Stated problem A
According to the CAN-SPAM text below, what is the maximum fine the FTC can impose on a sender?
Stated problem B
List each requirement in the short list that the CAN-SPAM text below says compliance comes down to.
Stated problem C
Repeat the passage of the CAN-SPAM text below that opens with the words containing "The CAN-SPAM Act of" and closes with "is squarely covered.".

Text
•••••

Email Marketing Compliance: Understanding CAN-SPAM

CAN-SPAM is the federal law that governs every commercial email your title company sends — from agent newsletters to market updates to promotional blasts. Compliance comes down to a short list: tell the truth in your headers and subject lines, disclose that the message is an advertisement, include a real postal address, give recipients an easy way to opt out, and honor that request within 10 business days. The FTC can fine senders up to $53,088 per email that breaks the rules — and that liability is shared with whoever sends on your behalf.

Email is still one of the most cost-effective ways for a title company to stay in front of agents, lenders, and past clients. But the same tools that make it easy — Mailchimp, Constant Contact, and the rest — also make it easy to send something that quietly breaks federal law. The good news: CAN-SPAM compliance is straightforward once you understand it. The catch is that staying compliant while marketing effectively is where most do-it-yourself efforts come undone.

What is the CAN-SPAM Act?

The CAN-SPAM Act of 2003 is the U.S. law that sets the rules for commercial email. It's enforced by the Federal Trade Commission (FTC), and despite the name, it isn't limited to bulk "spam." It covers any email whose primary purpose is to advertise or promote a product or service — including a single message to a past client announcing something new. The law makes no exception for business-to-business email, so a newsletter sent to your network of real estate agents is squarely covered.

Does CAN-SPAM apply to title companies?

Yes — to more of your email than you might expect. Agent newsletters, market updates, holiday touchpoints, and promotional announcements are all commercial messages. So is a one-off email to a former client introducing a new service. If the message exists to market your firm, CAN-SPAM applies, whether you send it to one person or ten thousand.

What's the difference between a "commercial" and a "transactional" email?

This distinction matters enormously for title and escrow companies, because so much of your email is operational. The FTC separates email by its primary purpose:

  • Transactional or relationship email — closing updates, document delivery, escrow status, wire and settlement information, or anything facilitating an agreed-upon transaction — is exempt from most CAN-SPAM requirements. You don't need an unsubscribe link on a closing confirmation.

•••••

Given material
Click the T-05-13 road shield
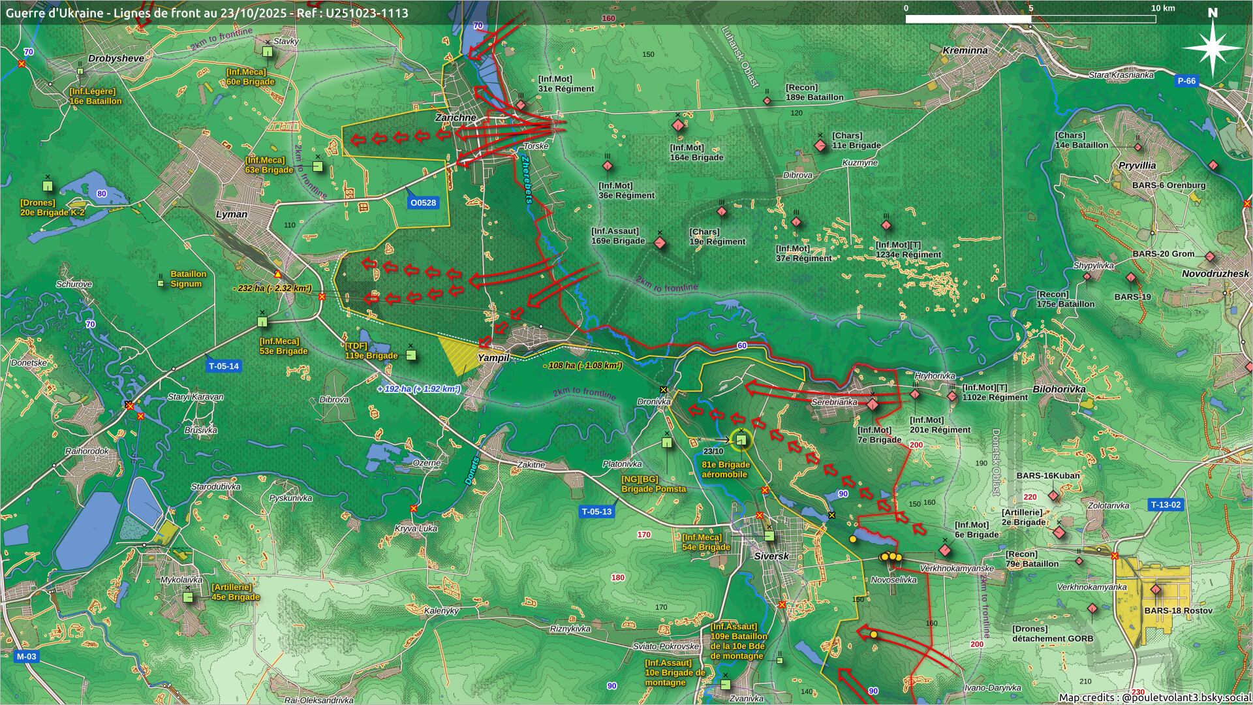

•••••

Expected output A
Up to $53,088 per email that breaks the rules.

Expected output B
- Tell the truth in your headers and subject lines
- Disclose that the message is an advertisement
- Include a real postal address
- Give recipients an easy way to opt out
- Honor that request within 10 business days

Expected output C
The CAN-SPAM Act of 2003 is the U.S. law that sets the rules for commercial email. It's enforced by the Federal Trade Commission (FTC), and despite the name, it isn't limited to bulk "spam." It covers any email whose primary purpose is to advertise or promote a product or service — including a single message to a past client announcing something new. The law makes no exception for business-to-business email, so a newsletter sent to your network of real estate agents is squarely covered.